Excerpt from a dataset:
----------------------------------------

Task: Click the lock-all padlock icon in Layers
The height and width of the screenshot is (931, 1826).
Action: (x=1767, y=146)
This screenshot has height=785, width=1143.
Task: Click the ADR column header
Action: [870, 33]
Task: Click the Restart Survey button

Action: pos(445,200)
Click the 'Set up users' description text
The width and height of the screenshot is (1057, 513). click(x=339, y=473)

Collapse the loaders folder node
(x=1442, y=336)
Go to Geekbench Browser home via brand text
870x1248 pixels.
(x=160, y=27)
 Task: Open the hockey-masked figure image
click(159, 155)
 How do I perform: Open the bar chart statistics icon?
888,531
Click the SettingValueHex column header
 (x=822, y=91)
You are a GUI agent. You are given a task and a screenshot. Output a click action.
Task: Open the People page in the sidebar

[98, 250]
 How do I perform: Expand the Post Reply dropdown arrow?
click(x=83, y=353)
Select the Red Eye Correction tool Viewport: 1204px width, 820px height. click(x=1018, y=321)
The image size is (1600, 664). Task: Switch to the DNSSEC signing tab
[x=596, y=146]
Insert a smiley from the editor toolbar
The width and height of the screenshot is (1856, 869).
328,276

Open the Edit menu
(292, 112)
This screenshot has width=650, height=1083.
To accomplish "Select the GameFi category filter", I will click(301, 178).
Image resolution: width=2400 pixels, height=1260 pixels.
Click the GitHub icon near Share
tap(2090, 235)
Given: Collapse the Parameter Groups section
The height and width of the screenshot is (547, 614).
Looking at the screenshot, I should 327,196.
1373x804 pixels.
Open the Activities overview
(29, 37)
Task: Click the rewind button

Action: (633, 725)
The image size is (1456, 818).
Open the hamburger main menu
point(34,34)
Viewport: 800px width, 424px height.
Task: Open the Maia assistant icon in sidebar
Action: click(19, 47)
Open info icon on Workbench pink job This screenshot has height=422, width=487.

----------------------------------------

■ Aim:
Can you rewrite the lines as a Markdown table with the columns "Row" and "Line", starting with the line containing "Task: Open the hockey-masked figure image" and continuing through the last line of the dataset excerpt, both included, with blank lines left out?

■ Solution:
| Row | Line |
|---|---|
| 1 |  Task: Open the hockey-masked figure image |
| 2 | click(159, 155) |
| 3 |  How do I perform: Open the bar chart statistics icon? |
| 4 | 888,531 |
| 5 | Click the SettingValueHex column header |
| 6 |  (x=822, y=91) |
| 7 | You are a GUI agent. You are given a task and a screenshot. Output a click action. |
| 8 | Task: Open the People page in the sidebar |
| 9 | [98, 250] |
| 10 |  How do I perform: Expand the Post Reply dropdown arrow? |
| 11 | click(x=83, y=353) |
| 12 | Select the Red Eye Correction tool Viewport: 1204px width, 820px height. click(x=1018, y=321) |
| 13 | The image size is (1600, 664). Task: Switch to the DNSSEC signing tab |
| 14 | [x=596, y=146] |
| 15 | Insert a smiley from the editor toolbar |
| 16 | The width and height of the screenshot is (1856, 869). |
| 17 | 328,276 |
| 18 | Open the Edit menu |
| 19 | (292, 112) |
| 20 | This screenshot has width=650, height=1083. |
| 21 | To accomplish "Select the GameFi category filter", I will click(301, 178). |
| 22 | Image resolution: width=2400 pixels, height=1260 pixels. |
| 23 | Click the GitHub icon near Share |
| 24 | tap(2090, 235) |
| 25 | Given: Collapse the Parameter Groups section |
| 26 | The height and width of the screenshot is (547, 614). |
| 27 | Looking at the screenshot, I should 327,196. |
| 28 | 1373x804 pixels. |
| 29 | Open the Activities overview |
| 30 | (29, 37) |
| 31 | Task: Click the rewind button |
| 32 | Action: (633, 725) |
| 33 | The image size is (1456, 818). |
| 34 | Open the hamburger main menu |
| 35 | point(34,34) |
| 36 | Viewport: 800px width, 424px height. |
| 37 | Task: Open the Maia assistant icon in sidebar |
| 38 | Action: click(19, 47) |
| 39 | Open info icon on Workbench pink job This screenshot has height=422, width=487. |